To overcome these challenges, this study proposes an AI-based, multi-class classification botnet detection system for encrypted network traffic that includes Explainable AI (XAI) techniques for improving model explainability and decision transparency. Two datasets, CICIDS-2017 and CTU-NCC, are used in this study, where a systematic data preprocessing step was employed to maximise data quality, feature representation, and model performance. Preprocessing included duplicate record removal, missing and infinite value imputation, categorical feature transformation, and removal of highly correlated and zero-variance features to minimise model bias. Dimensionality reduction was performed using Principal Component Analysis (PCA), lowering features of CICIDS-2017 from 70 to 34 and those of CTU-NCC from 17 to 4 for maximizing computational efficiency.

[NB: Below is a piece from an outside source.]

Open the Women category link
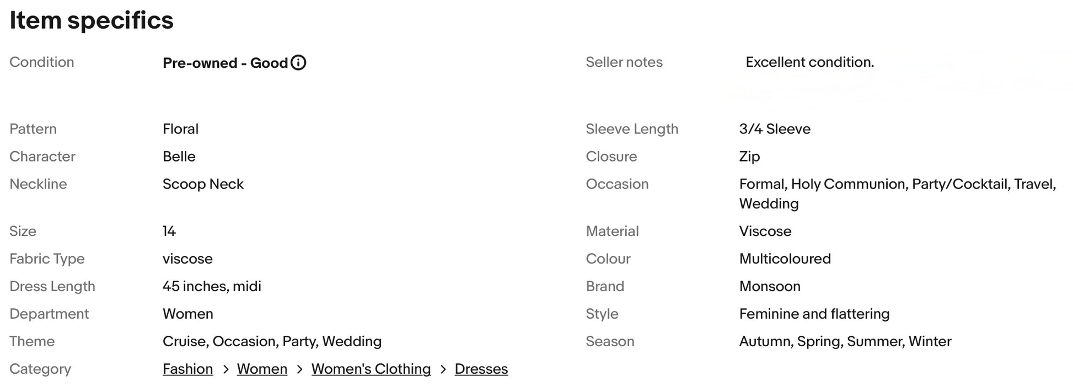1073x387 pixels. point(262,369)
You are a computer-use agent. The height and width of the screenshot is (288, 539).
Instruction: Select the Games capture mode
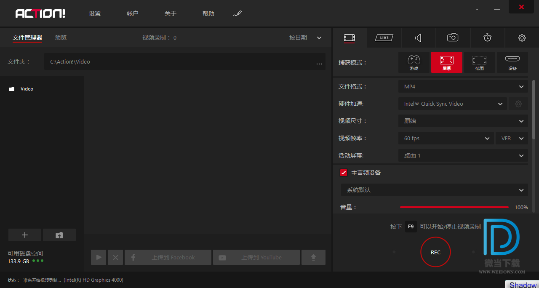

Additionally, to deal with skewed class distributions, Synthetic Minority Over-Sampling Technique (SMOTE) was employed to synthesise minority class samples to offer balanced representation of botnet attack types.

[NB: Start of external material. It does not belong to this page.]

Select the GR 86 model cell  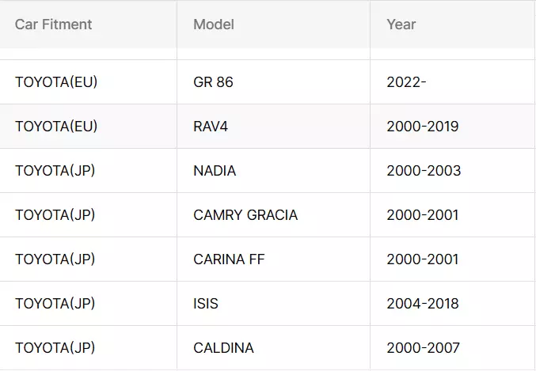click(x=273, y=82)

For CICIDS-2017, we used three machine learning algorithms: Random Forest (RF) with cross-validation (0.98 accuracy, 100K samples per class), eXtreme Gradient Boosting (XGB) with Bayesian optimisation (0.997 accuracy, 180K samples per class), and our recently introduced Hybrid K-Nearest Neighbours(KNN) + Random Forest (RF) model, resulting in state-of-the-art accuracy of 0.99 (180K samples per class). The CTU-NCC dataset was divided across three network sensors and processed separately. Random Forest (RF), Decision Tree (DT), and KNN models were trained independently for each sensor, and to enhance performance, ensemble learning methods such as stacking and voting were applied to combine the results from each of the sensors. The resulting accuracies were as follows: (Random Forest Stacking: 99.38%, Random Forest Voting: 99.35% ), (Decision Tree Stacking: 99.68%, Decision Tree Voting: 91.65%), and (KNN Stacking: 97.53%, KNN Voting: 97.11%). Explainable AI (XAI) techniques like SHAP (SHapley Additive exPlanations) and LIME (Local Interpretable Model agnostic Explanation) were integrated to provide enhanced interpretability in eXtreme Gradient Boosting and our Hybrid KNN+Random Forest model, which provided explanations for model decisions and enhanced analyst confidence in the system prediction.

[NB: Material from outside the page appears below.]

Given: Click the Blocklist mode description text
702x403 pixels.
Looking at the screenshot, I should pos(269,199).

Our key contribution is the Hybrid KNN+Random Forest system with 0.99 accuracy and provision of explainability. We illustrate an accurate, scalable, and deployable AI-based solution for botnet attacks. Our experimentation shows that the multi-class classification method greatly assists in botnet attack discrimination, and Explainable AI (XAI) helps enhance clarity and is thus a strong, practical solution in the real case of botnet detection in an encrypted network scenario.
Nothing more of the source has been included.